Minister Bruton Rejects Calls For Ban On Below-Cost Selling
Published on May 20 2014 10:16 AM in Retail
Enterprise Minister Richard Bruton has rejected a proposed amendment to the Consumer Protection and Competition Bill calling for a ban on below-cost selling of grocery products. The Bill was debated...
Enterprise Minister Richard Bruton has rejected a proposed amendment to the Consumer Protection and Competition Bill calling for a ban on below-cost selling of grocery products.
The Bill was debated at Committee Stage last Thursday, with opposition TDs Dara Calleary (FF) and Peadar Tobin (SF), tabling a number of amendments, including an amendment to prohibit retailers from selling "grocery goods at a price that is less than the net invoice price of the goods."
"The Minister has emphasised that this Bill aims to protect against abuse of the supplier relationship," said Calleary. "There is no doubt that below-cost selling is underway and that below the net invoice price selling is under way. The Minister knows well that a turnip cannot be produced for five cent."
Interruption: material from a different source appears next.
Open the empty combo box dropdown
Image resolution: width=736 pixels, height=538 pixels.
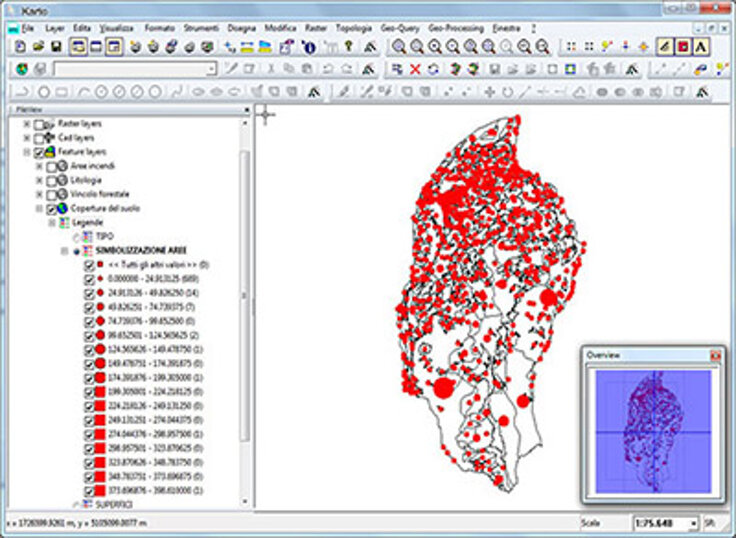[x=211, y=69]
Echoing his comments, Meath West Sinn Fein TD Tobin commented: "In my view an honest day's work deserves an honest wage and an honest product deserves an honest price. […] No matter which way this process is cut and diced, below-cost selling leads to the exploitation of sellers.
"I have been at a number of committee meetings where the cross-party general view was that with regard to alcohol and other products, below-cost selling was leading to negative outputs for society in general and for suppliers. Here we have an opportunity to resolve that and I urge the Minister to resolve it once and for all."
Minister Bruton rejected the proposed amendment, however, saying that since the abolition of the Groceries Order in 2006, "there is no statutory basis for me, as Minister for Jobs, Enterprise and Innovation, to make a minimum pricing order in any sector."
He added: "The use of aggressive pricing strategies in any business is a legitimate marketing tool and the normal outcome of the competitive process. Low-cost and below-cost selling by a retailer is not in itself an offence, unless it involves an abuse of a dominant position.
"A determination on whether a retailer is abusing a dominant marketplace position would necessitate a comprehensive investigation by the Competition Authority, the independent statutory body responsible for enforcing competition law in the State."